Create dedicated dataset issue logs in run/ with only the dataset warnings from CMOR checks

valeriupredoi commented 5 years ago

Is your feature request related to a problem? Please describe. This feature request is related to the new implementation of tiered cmor checks that we now have in #374 and directly related to the --dry-run optionality in #307 -- it would be very useful if the tool created a data_report.txt a la all the main_log.txt and main_log_debug.txt; this report should contain only the warnings and critical warnings resulted from the cmor checks with relevant information on the dataset that created those warnings eg:

2019-12-03 16:26:34,241 UTC [2177] WARNING There were warnings in variable tas:
longitude: does not exist
 lat: standard_name should be latitude, not grid_latitude
 tas: does not match coordinate rank

Dataset:
([<iris 'Cube' of convection_time_fraction / (K) (time: 1872; grid_latitude: 96; -- : 192)>], {'project': 'CMIP5', 'dataset': 'MPI-ESM-LR', 'short_name': 'tas', 'cmor_table': 'CMIP5', 'mip': 'Amon', 'frequency': 'mon', 'check_level': <CheckLevels.CRITICAL: 4>})

They are retrievable from the logs yes, but a user will be much happier to grab this info straight from a dedicated log file.

These type of logs can also be used to produce correct dataset issues using our new dataset issue template.

Would you be able to help out?
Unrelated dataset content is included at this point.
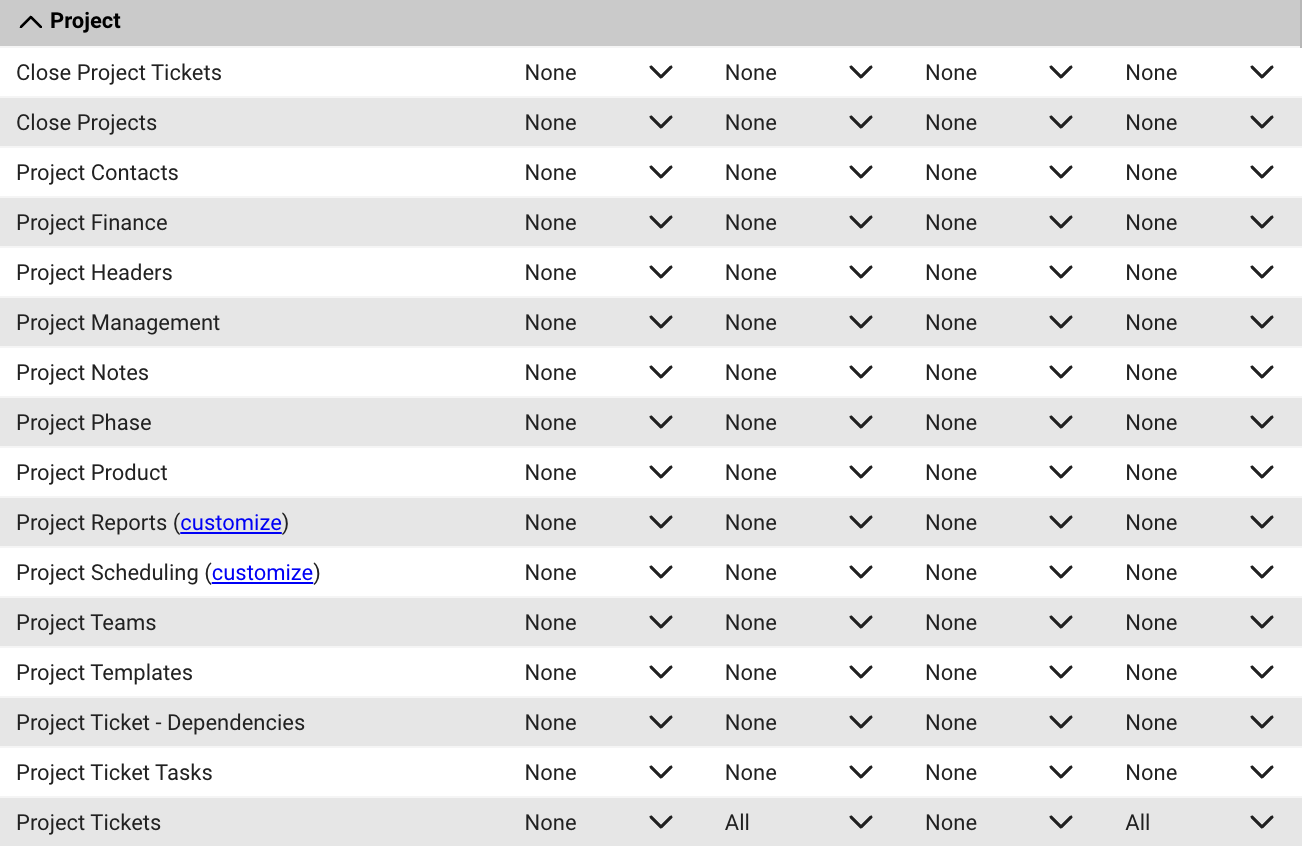The image size is (1302, 846).
Task: Select the Project Tickets row label
Action: pos(89,823)
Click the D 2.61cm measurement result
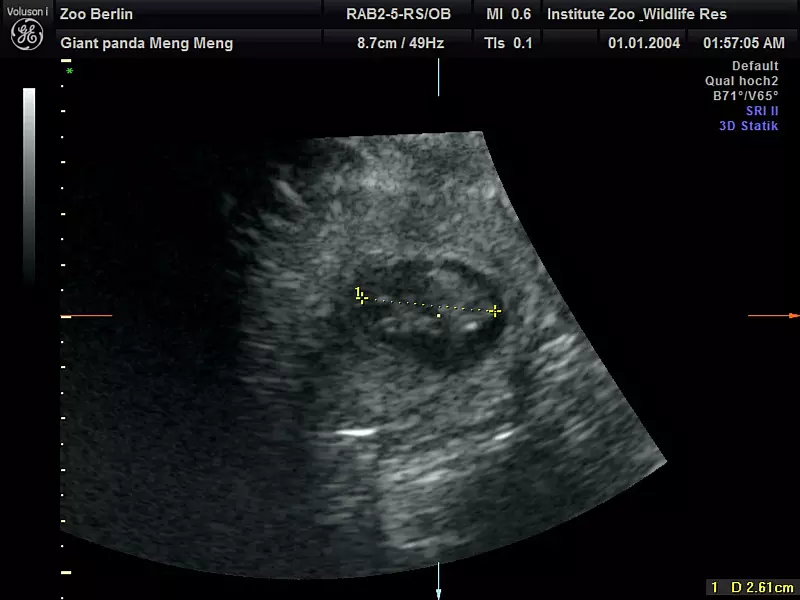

Would you have the time and skills to implement the solution yourself? Yeps, just waiting on both #307 and #374 to be merged

bouweandela commented 4 years ago

Apparently there is a batch reporting tool for issues with CMIP6 data. It would be nice if esmvaltool could produce a report in a format that can be used with this tool. @ESMValGroup/esmvaltool-coreteam does anyone know if this batch reporting tool is available already?

zklaus commented 4 years ago

Are you referring to https://github.com/ES-DOC/esdoc-errata-client ? I am afraid it is not applicable for us: The modeling groups are officially filing the errata issues. All we can do is send them an email and hope that they follow up. For this, we have to take the contact attribute from the data file.

bouweandela commented 4 years ago

That looks like something we could use, there is a specification of how the issues/datasets should be named: https://es-doc.github.io/esdoc-errata-client/create_cli.html#edit-the-issue

We could at least format the names of the input datasets/files in the same way in our cmor checker output and provide content for the 'title', 'description' and 'project' fields. That way it might be easier for modelling groups to use our input.

zklaus commented 4 years ago

Formatting things so they are helpful is certainly a good idea. I only meant that we cannot submit the report in general due to authorization.

ledm commented 4 years ago

I like this idea of automatiically summarising all dataset issues in a separate file. The time spent dealing with non-compliant datasets is non-trivial, and there are still enough problems that it may prevent new users from using ESMValTool.

BenMGeo commented 4 years ago

I support this idea.

A good add would be to report the full absolute file name that is read in (or at least ESMValTool tries).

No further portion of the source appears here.